_GIVEN REQUEST_:
Filter the rows below down to those that contain the string "toolbar", and copy each matching row in full. Case counts when matching.
----------------------------------------
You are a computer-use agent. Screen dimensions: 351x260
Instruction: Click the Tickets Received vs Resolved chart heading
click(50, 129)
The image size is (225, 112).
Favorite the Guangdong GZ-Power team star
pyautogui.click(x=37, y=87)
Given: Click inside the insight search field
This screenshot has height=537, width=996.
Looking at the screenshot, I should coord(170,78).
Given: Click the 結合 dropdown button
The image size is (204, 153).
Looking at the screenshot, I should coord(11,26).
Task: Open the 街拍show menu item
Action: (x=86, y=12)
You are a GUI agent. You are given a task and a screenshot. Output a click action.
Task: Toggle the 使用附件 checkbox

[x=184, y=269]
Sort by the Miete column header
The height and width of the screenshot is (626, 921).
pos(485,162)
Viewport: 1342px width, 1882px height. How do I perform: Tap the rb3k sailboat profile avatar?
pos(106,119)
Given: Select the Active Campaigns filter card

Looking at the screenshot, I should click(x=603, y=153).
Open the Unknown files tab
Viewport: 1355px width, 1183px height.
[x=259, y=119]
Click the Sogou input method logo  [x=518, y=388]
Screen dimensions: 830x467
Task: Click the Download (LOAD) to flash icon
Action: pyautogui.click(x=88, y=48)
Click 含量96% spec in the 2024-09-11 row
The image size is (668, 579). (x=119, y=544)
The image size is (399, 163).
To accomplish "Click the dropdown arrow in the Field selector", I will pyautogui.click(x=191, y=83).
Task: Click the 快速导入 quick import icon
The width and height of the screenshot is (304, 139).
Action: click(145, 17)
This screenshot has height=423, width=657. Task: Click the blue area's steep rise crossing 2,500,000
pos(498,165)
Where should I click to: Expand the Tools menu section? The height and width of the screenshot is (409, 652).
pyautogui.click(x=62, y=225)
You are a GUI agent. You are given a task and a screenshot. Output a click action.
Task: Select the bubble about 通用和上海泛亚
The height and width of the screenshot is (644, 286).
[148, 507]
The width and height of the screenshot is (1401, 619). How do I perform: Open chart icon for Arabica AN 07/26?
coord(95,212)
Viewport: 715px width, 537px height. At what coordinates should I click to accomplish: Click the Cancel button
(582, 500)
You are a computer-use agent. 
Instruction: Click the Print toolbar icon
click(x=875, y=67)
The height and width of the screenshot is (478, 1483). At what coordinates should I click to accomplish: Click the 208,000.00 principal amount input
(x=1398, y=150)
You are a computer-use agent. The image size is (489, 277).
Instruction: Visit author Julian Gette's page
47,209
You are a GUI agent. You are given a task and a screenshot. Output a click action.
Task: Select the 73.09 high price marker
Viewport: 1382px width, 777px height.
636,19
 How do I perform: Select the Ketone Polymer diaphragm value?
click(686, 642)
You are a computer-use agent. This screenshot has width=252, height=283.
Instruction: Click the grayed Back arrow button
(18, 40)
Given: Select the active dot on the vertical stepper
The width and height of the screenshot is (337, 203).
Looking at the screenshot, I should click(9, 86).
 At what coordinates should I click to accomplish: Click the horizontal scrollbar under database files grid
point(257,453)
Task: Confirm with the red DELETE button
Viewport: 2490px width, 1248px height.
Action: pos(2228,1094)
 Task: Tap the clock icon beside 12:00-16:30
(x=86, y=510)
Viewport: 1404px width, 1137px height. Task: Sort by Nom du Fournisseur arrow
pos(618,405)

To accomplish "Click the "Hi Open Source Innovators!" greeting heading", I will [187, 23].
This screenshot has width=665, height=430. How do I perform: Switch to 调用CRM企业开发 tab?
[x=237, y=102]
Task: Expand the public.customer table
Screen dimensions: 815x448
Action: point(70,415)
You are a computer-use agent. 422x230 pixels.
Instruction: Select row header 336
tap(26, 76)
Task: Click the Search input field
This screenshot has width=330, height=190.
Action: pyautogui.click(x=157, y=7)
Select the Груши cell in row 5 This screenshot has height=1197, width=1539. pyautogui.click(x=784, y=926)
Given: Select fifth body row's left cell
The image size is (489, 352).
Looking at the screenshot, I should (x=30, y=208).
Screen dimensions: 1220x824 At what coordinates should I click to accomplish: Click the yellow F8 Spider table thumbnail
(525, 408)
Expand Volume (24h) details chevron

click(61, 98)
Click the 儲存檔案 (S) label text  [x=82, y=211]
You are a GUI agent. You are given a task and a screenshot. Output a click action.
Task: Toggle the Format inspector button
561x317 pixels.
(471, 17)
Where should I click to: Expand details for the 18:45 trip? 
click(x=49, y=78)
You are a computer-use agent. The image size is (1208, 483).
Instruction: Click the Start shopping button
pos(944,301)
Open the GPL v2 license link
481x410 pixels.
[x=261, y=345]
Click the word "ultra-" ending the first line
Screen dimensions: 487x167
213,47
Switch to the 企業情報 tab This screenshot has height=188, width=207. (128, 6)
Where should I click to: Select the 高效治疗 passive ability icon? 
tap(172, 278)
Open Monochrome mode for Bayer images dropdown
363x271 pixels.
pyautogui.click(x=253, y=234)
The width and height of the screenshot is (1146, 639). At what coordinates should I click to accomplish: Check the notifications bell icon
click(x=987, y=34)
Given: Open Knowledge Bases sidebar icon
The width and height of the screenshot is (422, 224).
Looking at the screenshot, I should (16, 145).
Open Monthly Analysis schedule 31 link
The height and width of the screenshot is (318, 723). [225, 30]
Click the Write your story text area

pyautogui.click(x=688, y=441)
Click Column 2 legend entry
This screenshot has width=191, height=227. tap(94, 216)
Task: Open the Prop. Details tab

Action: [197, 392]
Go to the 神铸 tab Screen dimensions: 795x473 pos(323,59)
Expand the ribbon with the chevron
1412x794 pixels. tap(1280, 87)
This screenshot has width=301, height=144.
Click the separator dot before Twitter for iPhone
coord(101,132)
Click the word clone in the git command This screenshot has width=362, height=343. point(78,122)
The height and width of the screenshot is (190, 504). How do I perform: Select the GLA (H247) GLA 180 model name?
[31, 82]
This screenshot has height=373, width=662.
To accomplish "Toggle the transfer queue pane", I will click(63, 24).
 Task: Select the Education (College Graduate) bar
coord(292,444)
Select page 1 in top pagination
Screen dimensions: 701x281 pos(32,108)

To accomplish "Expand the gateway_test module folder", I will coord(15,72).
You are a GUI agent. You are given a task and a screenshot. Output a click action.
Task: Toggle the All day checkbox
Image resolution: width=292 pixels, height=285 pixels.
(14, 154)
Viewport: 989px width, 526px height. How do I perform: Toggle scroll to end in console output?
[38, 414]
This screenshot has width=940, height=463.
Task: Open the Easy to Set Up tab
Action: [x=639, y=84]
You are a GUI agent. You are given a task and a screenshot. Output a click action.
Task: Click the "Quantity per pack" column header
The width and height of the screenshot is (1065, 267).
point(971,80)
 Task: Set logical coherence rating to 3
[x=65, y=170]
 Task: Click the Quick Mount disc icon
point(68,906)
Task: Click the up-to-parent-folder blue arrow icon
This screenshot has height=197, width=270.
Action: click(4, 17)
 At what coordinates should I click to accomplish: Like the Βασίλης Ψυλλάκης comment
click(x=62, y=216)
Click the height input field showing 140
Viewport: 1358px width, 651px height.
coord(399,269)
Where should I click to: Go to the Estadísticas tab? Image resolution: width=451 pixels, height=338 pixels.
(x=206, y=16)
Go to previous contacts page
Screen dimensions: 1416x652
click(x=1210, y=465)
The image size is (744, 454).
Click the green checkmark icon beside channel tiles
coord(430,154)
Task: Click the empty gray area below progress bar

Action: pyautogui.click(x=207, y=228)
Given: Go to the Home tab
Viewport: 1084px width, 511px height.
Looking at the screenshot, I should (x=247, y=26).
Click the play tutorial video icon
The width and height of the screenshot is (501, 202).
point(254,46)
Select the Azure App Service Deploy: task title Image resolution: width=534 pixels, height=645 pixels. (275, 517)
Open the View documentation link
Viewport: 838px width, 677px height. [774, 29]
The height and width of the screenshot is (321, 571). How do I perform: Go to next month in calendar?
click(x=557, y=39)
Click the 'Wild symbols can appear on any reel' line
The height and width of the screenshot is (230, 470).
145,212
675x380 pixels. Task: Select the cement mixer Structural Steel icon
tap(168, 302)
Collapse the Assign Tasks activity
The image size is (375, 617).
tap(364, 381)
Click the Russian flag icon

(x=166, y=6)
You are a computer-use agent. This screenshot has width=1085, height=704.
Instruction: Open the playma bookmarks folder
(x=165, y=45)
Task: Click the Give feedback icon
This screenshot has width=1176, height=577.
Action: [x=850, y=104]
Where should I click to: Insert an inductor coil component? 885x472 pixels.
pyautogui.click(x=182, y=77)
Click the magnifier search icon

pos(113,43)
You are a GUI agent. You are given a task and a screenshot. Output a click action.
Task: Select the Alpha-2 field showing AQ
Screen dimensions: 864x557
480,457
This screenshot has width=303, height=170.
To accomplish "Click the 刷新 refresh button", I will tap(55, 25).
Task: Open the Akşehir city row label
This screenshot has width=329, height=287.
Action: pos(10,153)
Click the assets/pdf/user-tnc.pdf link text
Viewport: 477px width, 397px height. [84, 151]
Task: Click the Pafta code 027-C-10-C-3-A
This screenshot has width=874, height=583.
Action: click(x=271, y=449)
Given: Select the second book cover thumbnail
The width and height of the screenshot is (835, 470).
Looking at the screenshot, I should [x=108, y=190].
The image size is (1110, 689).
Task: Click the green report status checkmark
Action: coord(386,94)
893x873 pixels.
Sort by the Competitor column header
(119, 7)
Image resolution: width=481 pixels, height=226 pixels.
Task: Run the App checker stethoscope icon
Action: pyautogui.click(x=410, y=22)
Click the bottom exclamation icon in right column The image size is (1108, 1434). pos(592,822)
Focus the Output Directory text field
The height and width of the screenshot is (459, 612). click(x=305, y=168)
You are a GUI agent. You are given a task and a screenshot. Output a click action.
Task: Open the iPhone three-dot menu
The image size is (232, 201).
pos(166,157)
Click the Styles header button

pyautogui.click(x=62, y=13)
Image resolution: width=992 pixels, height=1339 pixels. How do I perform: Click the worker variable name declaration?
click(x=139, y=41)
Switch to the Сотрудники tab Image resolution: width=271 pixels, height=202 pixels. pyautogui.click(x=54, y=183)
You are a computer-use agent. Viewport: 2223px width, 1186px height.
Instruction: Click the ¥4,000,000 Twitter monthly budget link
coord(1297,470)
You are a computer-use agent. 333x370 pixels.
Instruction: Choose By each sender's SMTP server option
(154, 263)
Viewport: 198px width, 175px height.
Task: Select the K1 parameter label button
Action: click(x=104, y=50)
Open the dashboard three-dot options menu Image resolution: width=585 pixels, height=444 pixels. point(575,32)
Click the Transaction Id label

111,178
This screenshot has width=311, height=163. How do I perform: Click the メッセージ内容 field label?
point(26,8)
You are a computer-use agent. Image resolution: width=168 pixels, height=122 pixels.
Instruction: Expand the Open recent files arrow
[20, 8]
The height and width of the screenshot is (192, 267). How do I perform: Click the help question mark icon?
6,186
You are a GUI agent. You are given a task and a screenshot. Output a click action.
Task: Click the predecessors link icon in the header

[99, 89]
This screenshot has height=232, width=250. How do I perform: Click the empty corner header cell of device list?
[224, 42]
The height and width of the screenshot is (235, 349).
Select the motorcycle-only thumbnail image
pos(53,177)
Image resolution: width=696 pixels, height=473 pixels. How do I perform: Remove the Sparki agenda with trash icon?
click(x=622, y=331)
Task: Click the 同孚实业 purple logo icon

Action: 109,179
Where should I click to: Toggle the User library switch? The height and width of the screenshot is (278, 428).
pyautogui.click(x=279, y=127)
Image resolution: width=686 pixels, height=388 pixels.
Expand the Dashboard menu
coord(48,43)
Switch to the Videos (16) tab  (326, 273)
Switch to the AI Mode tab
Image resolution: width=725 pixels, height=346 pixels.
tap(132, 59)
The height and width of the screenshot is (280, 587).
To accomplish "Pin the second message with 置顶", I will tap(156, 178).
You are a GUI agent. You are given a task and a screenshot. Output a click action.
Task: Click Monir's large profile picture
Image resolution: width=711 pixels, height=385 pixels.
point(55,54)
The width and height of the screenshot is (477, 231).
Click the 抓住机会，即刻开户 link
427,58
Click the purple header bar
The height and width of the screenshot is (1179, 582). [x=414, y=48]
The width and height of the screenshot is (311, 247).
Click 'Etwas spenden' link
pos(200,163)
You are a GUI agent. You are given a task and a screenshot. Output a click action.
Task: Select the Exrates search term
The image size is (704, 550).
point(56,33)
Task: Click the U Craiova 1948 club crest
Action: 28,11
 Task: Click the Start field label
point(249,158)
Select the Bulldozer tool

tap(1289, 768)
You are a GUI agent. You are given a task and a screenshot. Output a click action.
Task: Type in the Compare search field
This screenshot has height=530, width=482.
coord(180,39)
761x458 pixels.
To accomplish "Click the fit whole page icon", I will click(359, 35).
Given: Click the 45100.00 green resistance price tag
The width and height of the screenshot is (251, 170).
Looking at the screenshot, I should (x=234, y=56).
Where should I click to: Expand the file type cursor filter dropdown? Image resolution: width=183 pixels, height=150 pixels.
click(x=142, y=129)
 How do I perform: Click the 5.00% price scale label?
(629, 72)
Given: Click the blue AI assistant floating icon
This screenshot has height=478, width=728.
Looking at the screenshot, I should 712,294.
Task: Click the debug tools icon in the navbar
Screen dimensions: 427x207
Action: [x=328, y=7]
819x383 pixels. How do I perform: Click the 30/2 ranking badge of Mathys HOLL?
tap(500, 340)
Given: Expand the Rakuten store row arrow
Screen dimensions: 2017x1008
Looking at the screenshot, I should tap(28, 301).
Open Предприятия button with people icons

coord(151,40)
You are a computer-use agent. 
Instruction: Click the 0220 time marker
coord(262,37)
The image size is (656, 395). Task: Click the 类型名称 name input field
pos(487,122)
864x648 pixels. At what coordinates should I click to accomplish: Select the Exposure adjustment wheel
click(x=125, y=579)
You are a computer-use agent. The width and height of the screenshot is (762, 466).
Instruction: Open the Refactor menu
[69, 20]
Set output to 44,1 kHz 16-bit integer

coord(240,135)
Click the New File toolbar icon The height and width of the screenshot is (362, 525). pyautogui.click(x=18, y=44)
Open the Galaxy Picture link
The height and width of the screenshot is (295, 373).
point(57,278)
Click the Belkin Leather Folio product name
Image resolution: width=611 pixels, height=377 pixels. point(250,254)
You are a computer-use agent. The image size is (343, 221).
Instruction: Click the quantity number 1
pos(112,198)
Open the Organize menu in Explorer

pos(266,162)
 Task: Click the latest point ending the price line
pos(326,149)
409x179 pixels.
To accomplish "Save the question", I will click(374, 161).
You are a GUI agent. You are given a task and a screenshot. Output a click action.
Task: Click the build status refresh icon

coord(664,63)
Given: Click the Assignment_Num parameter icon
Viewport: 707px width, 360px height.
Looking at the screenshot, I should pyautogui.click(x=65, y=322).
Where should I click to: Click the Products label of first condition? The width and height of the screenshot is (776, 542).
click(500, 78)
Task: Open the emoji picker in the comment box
----------------------------------------
_RESULT BELOW_:
Instruction: Click the Print toolbar icon
Click the New File toolbar icon The height and width of the screenshot is (362, 525). pyautogui.click(x=18, y=44)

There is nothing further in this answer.